In a note printed in the pamphlet Mr. Trumbull stated :


"As Dr. Smith, in a late publication in The Pennsylvania Gazette and New York Gazetteer, has injuriously insinuated that the Governor of Connecticut was acting at the head of a party, and that there were great numbers in Connecticut opposite to the measures of the last Assembly, &c., I have thought it but an act of justice due to their Honors, and to the Colony in general, to say: The country for which we contend is part of the inheritance and birthright left us by our fathers. They encountered almost every danger, endured all manner of hardships, toiled and bled to obtain and transmit it, with the most ample immunities and privileges, to their posterity. Shall we give up the in- heritance of our forefathers without a trial ? By no means ! Let us like men-like the descendants of ancestors so truly noble and heroic-arise and vindicate our title. Justice and faithfulness, not only to ourselves but to our posterity, no doubt require it.
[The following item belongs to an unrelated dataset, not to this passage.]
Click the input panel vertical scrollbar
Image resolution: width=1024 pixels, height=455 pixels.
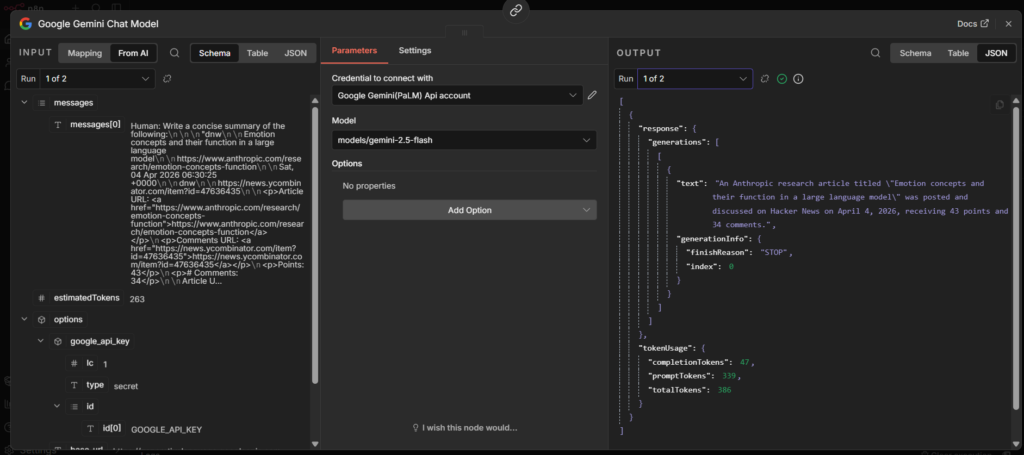tap(315, 240)
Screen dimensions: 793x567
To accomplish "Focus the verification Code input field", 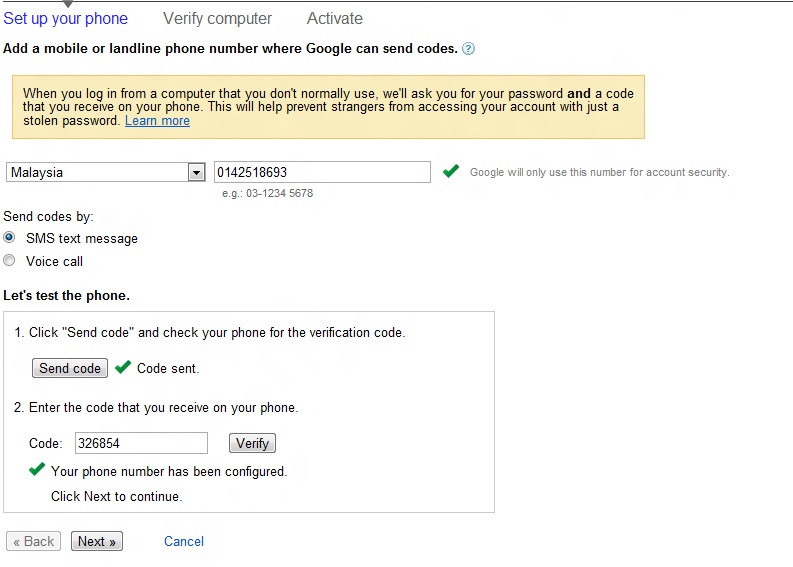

"These, most certainly, have been the sentiments of the Honorable General Assembly. Upon the most mature deliberation, and after they had obtained the opinion of counsel of the first eminence in the Nation, in the Law Department, they, in full House, asserted their claim to the controverted lands, and, with a great degree of unanimity, appointed a committee of both Houses to make report of the measures, &c. They made a report, advising all the measures which have been since adopted by the Legislature. As they have so maturely taken up the matter, it is to be presumed that they will prose- cute it to effect. Especially may this be effected, since the freemen of the Colony have given such a public testimony of their approbation of the measures which have been taken, by a re-election of the Governor and the honorable gentlemen of the Council Board-by far the greatest number of votes ever brought in for any Governor or Council in this Colony."